In [11]:
%load_ext autoreload
%autoreload 2

In [53]:
import pandas as pd
from compare_tools.hathimeta import clean_description, clean_title, HathiMeta
from compare_tools.configuration import config
import itertools

test = True
statdir = '/data/saddl/stats/testset_stats_07_07/'
config.update(config['test' if test else 'full'])
meta = HathiMeta(config['metadb_path'])

df = meta.full_table()
df.description = clean_description(df.description)

Deprecated: `full_table` is just a wrapper for HathiMeta.get_fields.


In [54]:
#oclc_with_multiples = 
with_desc = df[~df.description.isnull()]
# oclc+desc matches
swsm_counts = with_desc.groupby(['oclc_num', 'description']).htid.count().sort_index()
multiple_swsm = swsm_counts[swsm_counts > 1].reset_index()[['oclc_num', 'description']]
wp_dv_counts = multiple_swsm.groupby('oclc_num').description.count()
multiple_wp_dv = wp_dv_counts[wp_dv_counts > 1].reset_index()[['oclc_num']]

In [55]:
all_meta = pd.DataFrame([], columns=['left','right','judgment','notes'])

In [56]:
# Add ground truth for SWSM
judgments = []
for i, s in multiple_swsm.iterrows():
    q = " & ".join(["({}=='{}')".format(k,v) for k,v in s.items()])
    matches = with_desc.query(q)
    try:
        for left, right in itertools.product(matches.htid, matches.htid):
            if left == right:
                continue
            judgments.append({'left':left, 'right':right, 'judgment': 'SWSM', 'notes':'oclc+desc'})
    except:
        print("Problem with ", q)
all_meta = pd.concat([all_meta, pd.DataFrame(judgments)])
all_meta.shape

(21586, 5)

In [57]:
# Add ground truth for WP_DV. This will result in *some* SWSM, which will be overwritten later
judgments = []
for i, s in multiple_wp_dv.iterrows():
    q = " & ".join(["({}=='{}')".format(k,v) for k,v in s.items()])
    matches = with_desc.query(q)
    try:
        for left, right in itertools.product(matches.htid, matches.htid):
            if left == right:
                continue
            judgments.append({'left':left, 'right':right, 'judgment': 'WP_DV', 'notes':'oclc+desc'})
    except:
        print("Problem with ", q)
all_meta = pd.concat([all_meta, pd.DataFrame(judgments)]).drop_duplicates()
# This will sort where 'SWSM' is before 'WP_DV' - then
# drop left/right duplicates while keeping the first ('SWSM') row
all_meta = all_meta.sort_values(['left','right', 'judgment']).drop_duplicates(['left','right'], keep='first')
all_meta.shape

(164066, 5)

Collect 'PARTOF' and 'CONTAINS' by expanding hyphenated descriptions like 'v.1-2'

In [58]:
def expand_multivol(desc):
    prefix, rangenum = desc.split('.')
    start, end = [int(s) for s in rangenum.split('-')]
    contains = ["{}.{}".format(prefix,i) for i in range(start, end+1)]
    return contains

multivols = df[df.description.fillna('').str.contains('^(v|c|no|pt)\.\d+-\d+$')].description.value_counts().index.values
judgments = []
for x in multivols:
    contains = expand_multivol(x)
    subset = df[df.description == x][['oclc_num','htid']]
    
    for i, row in subset.iterrows():
        contains_htids = df[(df.oclc_num == row.oclc_num) & df.description.isin(contains)].htid
        for right in contains_htids:
            judgments.append({'left':row.htid, 'right':right, 'judgment':'CONTAINS', 'notes':'desc split'})
            judgments.append({'left':right, 'right':row.htid, 'judgment':'PARTOF', 'notes':'desc split'})

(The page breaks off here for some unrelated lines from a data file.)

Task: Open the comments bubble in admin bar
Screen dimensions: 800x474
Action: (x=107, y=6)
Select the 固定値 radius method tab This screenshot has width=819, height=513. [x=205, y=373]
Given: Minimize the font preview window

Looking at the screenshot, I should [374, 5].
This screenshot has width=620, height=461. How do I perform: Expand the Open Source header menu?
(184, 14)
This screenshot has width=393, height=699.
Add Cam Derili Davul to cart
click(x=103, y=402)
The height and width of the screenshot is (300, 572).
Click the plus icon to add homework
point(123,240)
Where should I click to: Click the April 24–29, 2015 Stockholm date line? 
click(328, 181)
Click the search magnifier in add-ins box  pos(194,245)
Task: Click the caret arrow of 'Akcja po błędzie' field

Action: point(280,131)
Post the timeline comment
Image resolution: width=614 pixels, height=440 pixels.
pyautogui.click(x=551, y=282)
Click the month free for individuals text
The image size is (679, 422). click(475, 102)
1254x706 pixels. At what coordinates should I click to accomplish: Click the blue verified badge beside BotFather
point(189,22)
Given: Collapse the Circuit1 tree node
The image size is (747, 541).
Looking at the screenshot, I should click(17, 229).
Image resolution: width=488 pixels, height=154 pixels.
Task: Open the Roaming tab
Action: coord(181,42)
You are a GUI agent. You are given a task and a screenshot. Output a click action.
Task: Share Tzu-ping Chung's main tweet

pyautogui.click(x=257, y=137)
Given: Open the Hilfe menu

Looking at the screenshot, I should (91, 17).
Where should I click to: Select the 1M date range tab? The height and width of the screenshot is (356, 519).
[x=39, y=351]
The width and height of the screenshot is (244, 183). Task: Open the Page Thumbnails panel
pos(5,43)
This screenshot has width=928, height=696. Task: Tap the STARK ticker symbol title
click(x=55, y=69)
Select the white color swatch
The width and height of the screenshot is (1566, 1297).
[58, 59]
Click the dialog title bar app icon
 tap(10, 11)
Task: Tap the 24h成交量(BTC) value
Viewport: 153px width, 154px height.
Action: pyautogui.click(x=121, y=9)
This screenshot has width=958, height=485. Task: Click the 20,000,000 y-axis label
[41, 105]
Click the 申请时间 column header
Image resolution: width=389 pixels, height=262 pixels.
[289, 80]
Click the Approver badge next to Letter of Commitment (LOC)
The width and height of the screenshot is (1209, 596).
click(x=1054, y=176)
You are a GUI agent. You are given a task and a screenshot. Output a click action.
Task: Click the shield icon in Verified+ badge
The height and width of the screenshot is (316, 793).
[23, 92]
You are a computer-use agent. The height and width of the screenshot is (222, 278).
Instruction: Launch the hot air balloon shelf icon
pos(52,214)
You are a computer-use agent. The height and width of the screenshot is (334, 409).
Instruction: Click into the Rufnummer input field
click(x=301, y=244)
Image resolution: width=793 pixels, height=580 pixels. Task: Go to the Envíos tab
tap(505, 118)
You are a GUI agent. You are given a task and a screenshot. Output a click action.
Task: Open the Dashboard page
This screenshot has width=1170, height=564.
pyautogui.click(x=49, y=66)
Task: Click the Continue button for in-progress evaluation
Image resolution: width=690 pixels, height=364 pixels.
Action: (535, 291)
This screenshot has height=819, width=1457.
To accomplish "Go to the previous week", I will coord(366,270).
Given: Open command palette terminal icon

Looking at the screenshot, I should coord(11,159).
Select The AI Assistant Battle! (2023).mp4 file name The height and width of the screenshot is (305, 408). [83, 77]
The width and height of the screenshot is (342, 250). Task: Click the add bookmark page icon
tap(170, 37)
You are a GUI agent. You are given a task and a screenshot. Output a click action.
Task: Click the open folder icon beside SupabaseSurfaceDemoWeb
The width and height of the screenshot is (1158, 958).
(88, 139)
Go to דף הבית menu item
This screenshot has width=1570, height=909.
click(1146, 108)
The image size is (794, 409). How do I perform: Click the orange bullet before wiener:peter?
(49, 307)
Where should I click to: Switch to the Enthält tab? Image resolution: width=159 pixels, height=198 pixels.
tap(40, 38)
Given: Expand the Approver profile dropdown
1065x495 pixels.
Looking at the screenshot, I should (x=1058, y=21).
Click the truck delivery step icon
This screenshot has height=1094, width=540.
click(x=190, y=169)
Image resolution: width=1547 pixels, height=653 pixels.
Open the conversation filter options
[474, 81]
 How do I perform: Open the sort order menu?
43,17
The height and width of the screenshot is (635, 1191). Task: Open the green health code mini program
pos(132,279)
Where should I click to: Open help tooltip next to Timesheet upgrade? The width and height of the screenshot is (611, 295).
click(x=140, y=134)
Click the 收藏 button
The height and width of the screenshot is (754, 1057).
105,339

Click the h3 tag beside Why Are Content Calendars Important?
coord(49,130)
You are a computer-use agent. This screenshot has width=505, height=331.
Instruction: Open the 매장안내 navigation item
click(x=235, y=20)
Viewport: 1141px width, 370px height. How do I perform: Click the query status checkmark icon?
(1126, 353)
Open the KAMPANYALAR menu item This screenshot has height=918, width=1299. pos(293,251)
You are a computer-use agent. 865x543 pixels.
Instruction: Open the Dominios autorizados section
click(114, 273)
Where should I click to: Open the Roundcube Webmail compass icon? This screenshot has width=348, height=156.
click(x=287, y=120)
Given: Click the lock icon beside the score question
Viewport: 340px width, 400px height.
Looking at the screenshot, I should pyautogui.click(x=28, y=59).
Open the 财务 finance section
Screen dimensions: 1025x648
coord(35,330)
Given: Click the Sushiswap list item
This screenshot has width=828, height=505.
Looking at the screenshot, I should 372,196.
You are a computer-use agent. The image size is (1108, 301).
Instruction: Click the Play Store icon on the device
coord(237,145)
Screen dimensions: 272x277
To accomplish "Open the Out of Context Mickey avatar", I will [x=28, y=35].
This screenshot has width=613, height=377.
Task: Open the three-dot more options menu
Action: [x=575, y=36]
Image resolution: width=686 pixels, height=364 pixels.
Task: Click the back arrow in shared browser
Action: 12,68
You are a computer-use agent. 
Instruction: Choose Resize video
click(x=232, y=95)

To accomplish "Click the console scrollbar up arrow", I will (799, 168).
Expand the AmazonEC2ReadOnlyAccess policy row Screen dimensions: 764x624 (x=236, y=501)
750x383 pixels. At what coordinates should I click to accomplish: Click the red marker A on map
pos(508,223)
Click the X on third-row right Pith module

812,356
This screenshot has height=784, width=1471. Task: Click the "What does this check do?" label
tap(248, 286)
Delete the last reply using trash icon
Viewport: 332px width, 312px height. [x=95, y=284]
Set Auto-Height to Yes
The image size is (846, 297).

all_meta = pd.concat([all_meta, pd.DataFrame(judgments)]).drop_duplicates()
# if the v1-2 relationships were coded previously as WP_DV, drop those judgments
# in favour of PARTOF or CONTAINS
all_meta = all_meta.drop_duplicates(['left','right'], keep='last')
all_meta.shape

  return func(self, *args, **kwargs)


(164416, 5)

## Additional judgments

- Collect a sample of SWDE, where the title and author are the same, while the page count and date are different
- Collect a sample of same AUTHOR information, where the Author is the same but the title *seems* to be different (even with fuzzy matching).
- Collect a random sample of DIFF - where the Author is different.

Title comparisons are done with a fuzzy matching, using byte-pair encoding embeddings (BPEmb).

In [59]:
from bpemb import BPEmb
import numpy as np
from scipy.spatial.distance import cosine, pdist, cdist, squareform
bpemb_en = BPEmb(lang="en")

In [60]:
# Convert cleaned title to BPE encodings and keep those vectors
title_vecs = df.title.apply(clean_title).apply(bpemb_en.encode_ids).apply(lambda x: bpemb_en.vectors[x].sum(0)).values
title_vecs = np.vstack(title_vecs)

In [None]:
print("Processing ground truth for {} authors".format(len(df.author.unique())))
i = 0
judgments = []
for author, author_subset in df.sample(frac=1).groupby('author'):
    i += 1
    if i % 300 == 0:
        print(i, author)
        print(pd.DataFrame(judgments).judgment.value_counts())

    # Get pairwise similarity between all titles for author
    selection_vecs = title_vecs[author_subset.index]
    selection_sims = squareform(pdist(selection_vecs, metric='cosine'))
    #np.fill_diagonal(selection_sims, np.nan)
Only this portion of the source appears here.